Media's pivotal role in our global culture is why media censorship of TV or music lyrics or Hollywood movies will never work. What's needed, instead, is a major rethinking of media's role in all of our lives—a rethinking that recognizes this shift from a print culture to an image culture that has been evolving for the past 150 years.

For 500 years, we have valued the ability to read print in order to participate fully as informed citizens and educated adults in society. Today the family, the school, and all community institutions, including the churches, share the responsibility of preparing young people for living in a world of powerful images, words and sounds. A new vision of education in a mass media world is needed.

I call it "media literacy."

What is media literacy? Just what it sounds like — the ability to interpret the symbols and meanings of the hundreds, even thousands of messages we get everyday through television, radio, newspapers and magazine, even advertising. It's the ability to choose and select, the ability to challenge and question, the ability be conscious about what's going on around you and not just be passive couch potatos.

In today's culture, the crisis of the human spirit is the crisis of knowing what things to pay attention to. What we pay attention to and how we attend to them is ultimately what shapes our hearts.

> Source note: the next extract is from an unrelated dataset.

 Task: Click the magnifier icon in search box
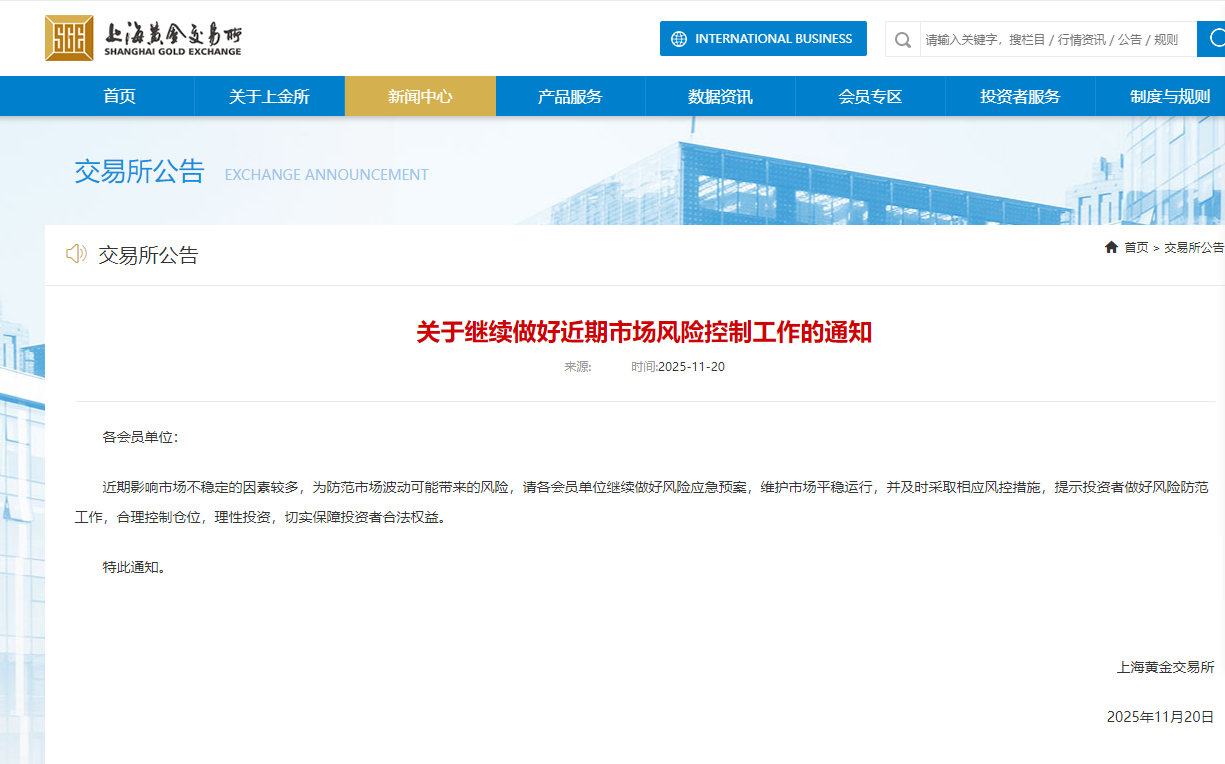coord(903,40)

In the Gospels, Jesus challenged his followers to sort out the wheat from the chaff. Today he might ask us to learn how to critically watch television as children are learning to do in Canada, England, Australia and many other countries where educators take television, media and popular culture seriously and have accepted the challenge to instill the principles of media literacy into all aspects of values and character formation.

In the U.S., however, which exports much of the world's media from Rambo movies to music videos, there has been very little media education activity inside or outside American schools. There is no national policy on media literacy and what little has taken place has been developed piecemeal by local coalitions or individual teachers. The U.S. needs leadership on the national level to catch up with the rest of the world in this increasingly important educational arena.

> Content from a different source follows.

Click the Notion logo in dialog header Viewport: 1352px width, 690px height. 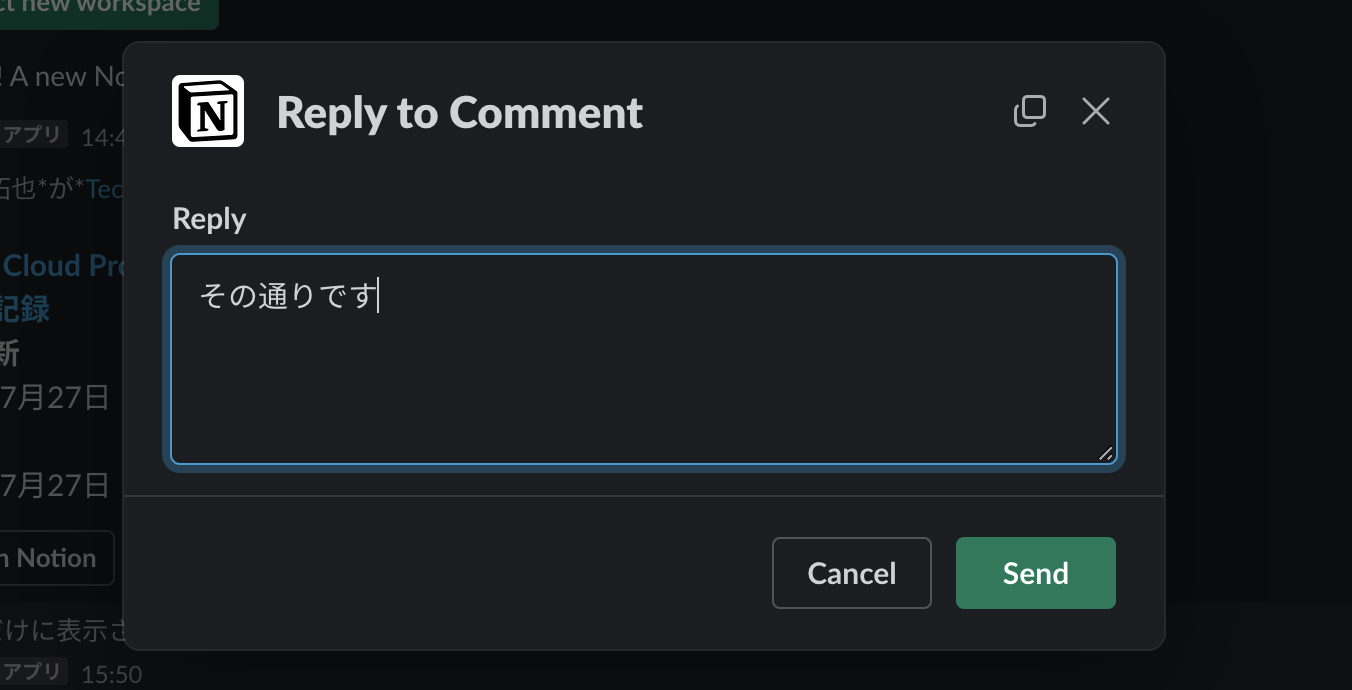[x=208, y=111]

We may not change the FACT that people watch TV but we can change the WAY they watch it. And that can make all the difference. With guided practice, adults, youth and even young children can learn skills to decode the mass media's messages, to weigh their meaning and to make media choices based on religious or ethical values.

Window of Opportunity

Today's media environment offers a window of opportunity for the introduction of media literacy not only in our schools but throughout society. Already over 40% of the viewing audience has discovered other alternatives to network broadcasting. Nearly 80% of homes have VCR's and over 50% have dozens of viewing options available through cable. Computers are becoming commonplace and the Internet is booming. Controversial issues such as the impact of media violence, TV and movie ratings systems, or cigarette and alcohol advertising are regularly in the headlines and are a major concern for young families and the social systems (schools, churches, health care, governments) that serve them.

Educating young people to select their media choices, teaching people of all ages to evaluate media's underlying values and, in general, promoting a media "consciousness" is the challenge for educators, activists and religious leaders who recognize that for our society to flourish into the next century, we must turn the closed, one way system of commercial mass media into a two-way process of discussion, reflection and action with each other and with the media itself.

It's time to begin.

 
Author Bio: 

Sr. Elizabeth Thoman, a pioneering leader in the U.S. media literacy field, founded Media&Values magazine in 1977 and the Center for Media Literacy in 1989. She is a graduate of the Annenberg School for Communication at the University of Southern California and continues her leadership through this website, consulting, speaking and as a founding board member of the Alliance for a Media Literate America (AMLA). A Roman Catholic sister for over 30 years, she is a member of the Congregation of the Humility of Mary (Iowa).